Marine Corps Gen. Kenneth F. McKenzie Jr., commander of the U.S. Central Command, made the announcement Friday afternoon in a Pentagon news conference, saying, "I am now convinced that as many as 10 civilians, including up to seven children, were tragically killed in that strike."
"Moreover," he continued, "It is unlikely that the vehicle and those who died were associated with ISIS Khorasan or were a direct threat to U.S. forces."
"This strike was taken in the earnest belief that it would prevent an imminent threat to our forces and the evacuees at the airport, but it was a mistake, and I offer my sincere apology," McKenzie added.
#BREAKING: "It was a mistake" 10 civilians, 7 children KILLED in US drone strike www.youtube.com
The drone strike came on the heels of an ISIS-K terror attack at the Hamid Karzai International Airport in Kabul that killed 13 U.S. service members and at least 100 Afghan civilians while injuring hundreds more.
Following that attack, President Joe Biden vowed that the U.S. would retaliate, declaring in a speech from the White House, "To those who carried out this attack ... know this: We will not forgive. We will not forget.
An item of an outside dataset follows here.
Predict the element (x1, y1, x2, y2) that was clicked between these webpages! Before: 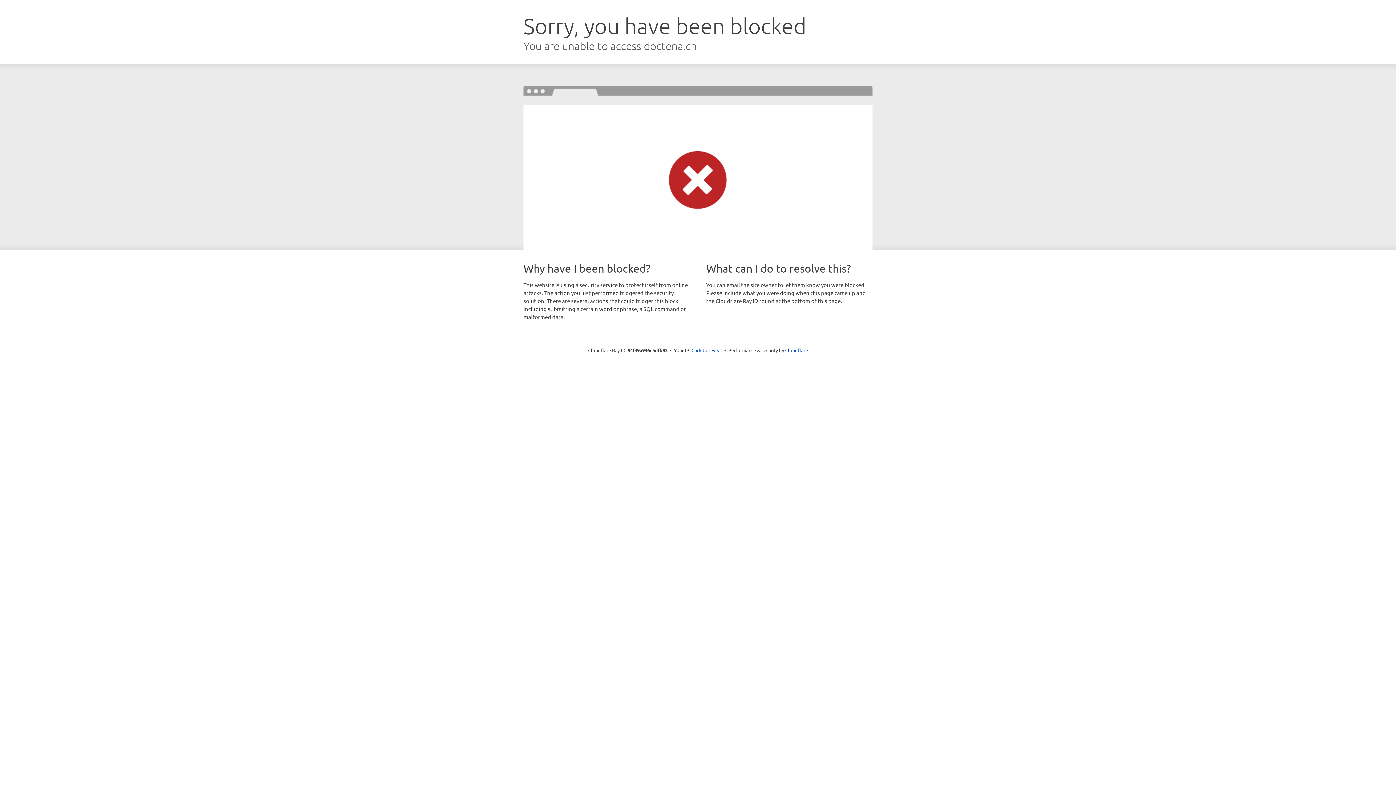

We will hunt you down and make you pay."
And so the U.S. military did retaliate on Aug. 29 by striking a supposed ISIS-K planner believed to be transporting explosives in the trunk of his Toyota sedan.
"Initial indications are that we killed the target. We know of no civilian casualties," said U.S. Central Command spokesman Capt. Bill Urban, USN, in a statement. Chairman of the Joint Chiefs of Staff, Gen. Mark Milley, later touted the revenge attack as a "righteous strike."
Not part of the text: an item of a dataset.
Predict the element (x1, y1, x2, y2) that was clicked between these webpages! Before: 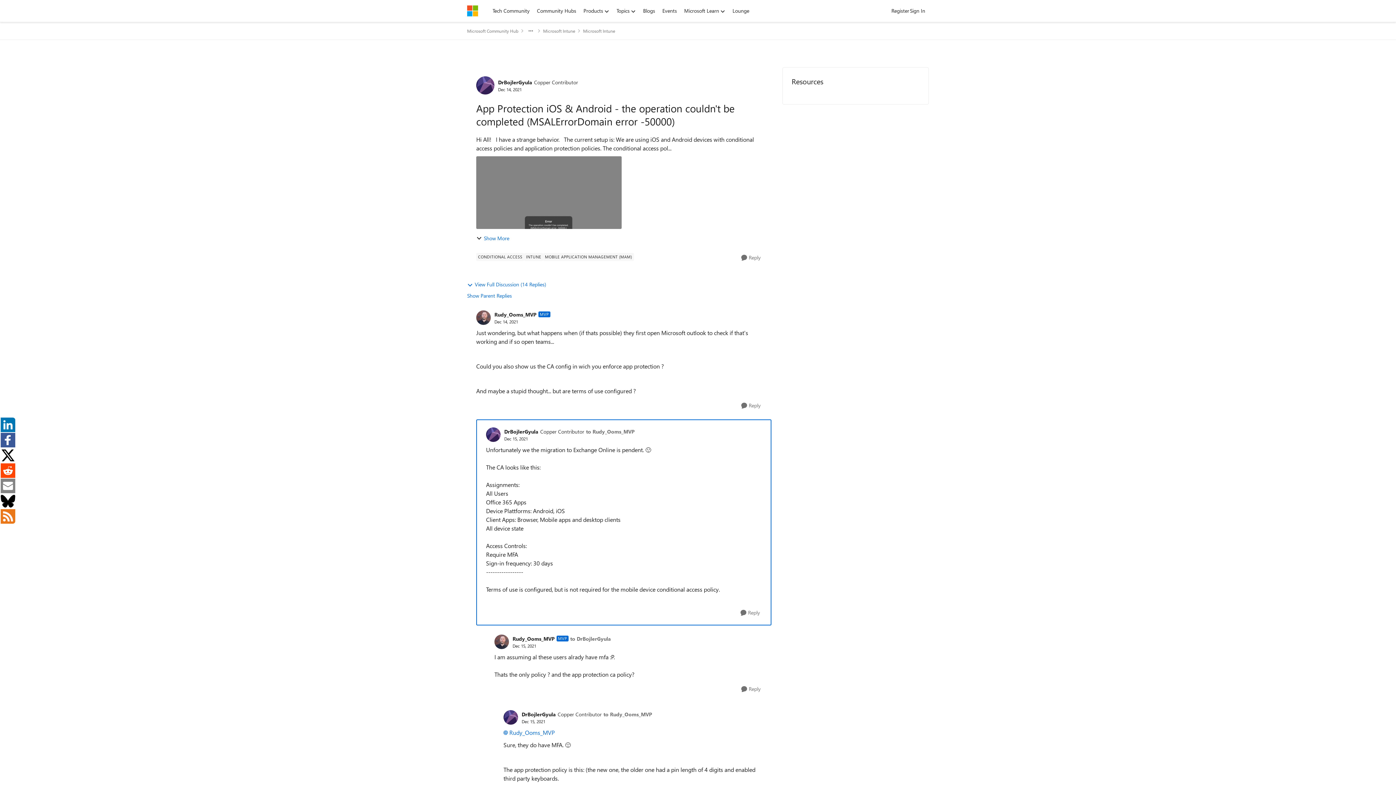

But in the days following, the success of the strike was called into question, namely by the New York Times. The paper, through an investigation of its own, concluded that the attack did not terminate an ISIS-K terrorist but actually killed an innocent man who worked for a U.S. aid group along with his family.
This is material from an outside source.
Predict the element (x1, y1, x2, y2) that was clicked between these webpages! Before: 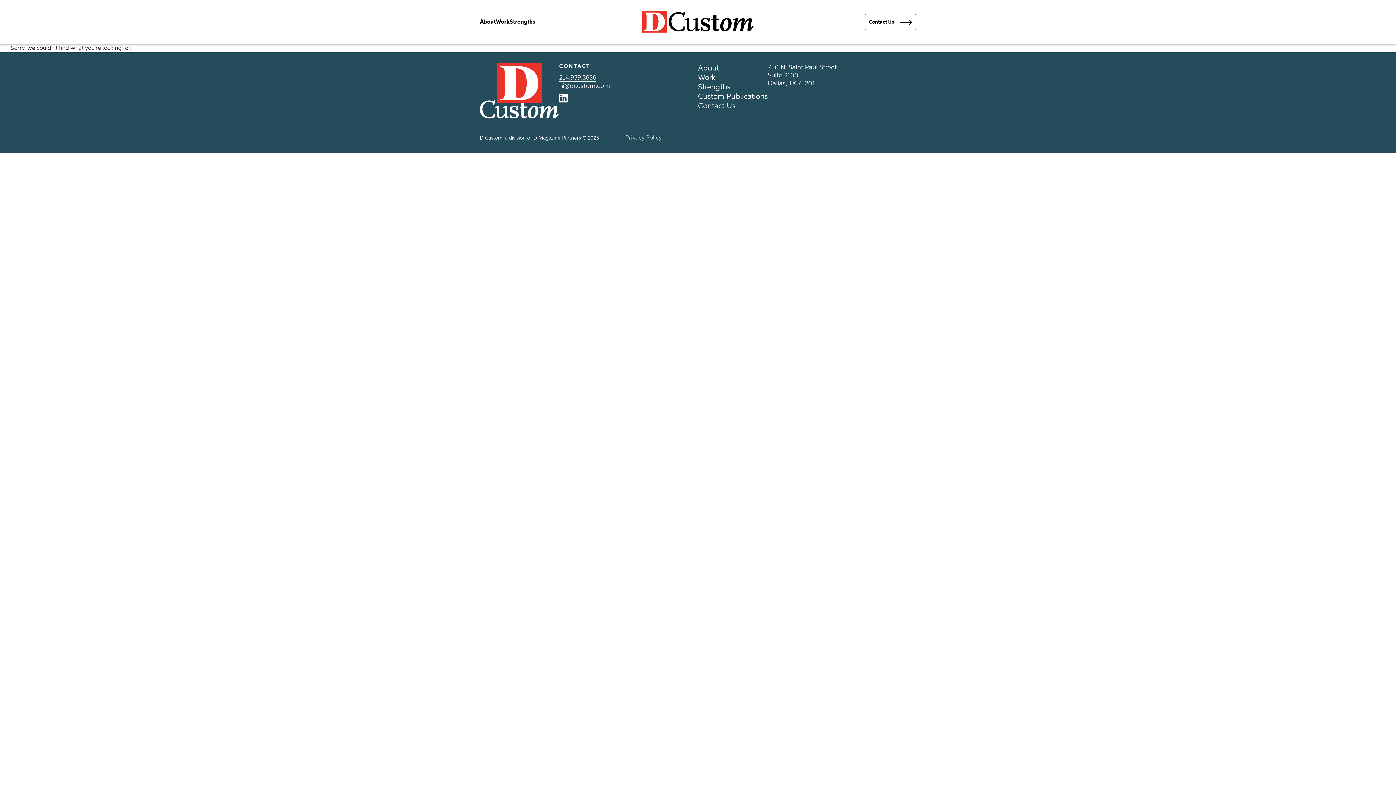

On Friday, the Times saw its reporting confirmed by the U.S. military.
"The explosives the military claimed were loaded in the trunk of a white Toyota sedan struck by the drone's Hellfire missile were most likely water bottles, and a secondary explosion in the courtyard in a densely populated Kabul neighborhood where that attack took place was probably a propane or gas tank, [McKenzie] said," the paper reported. "In short, the car posed no threat at all, investigators concluded."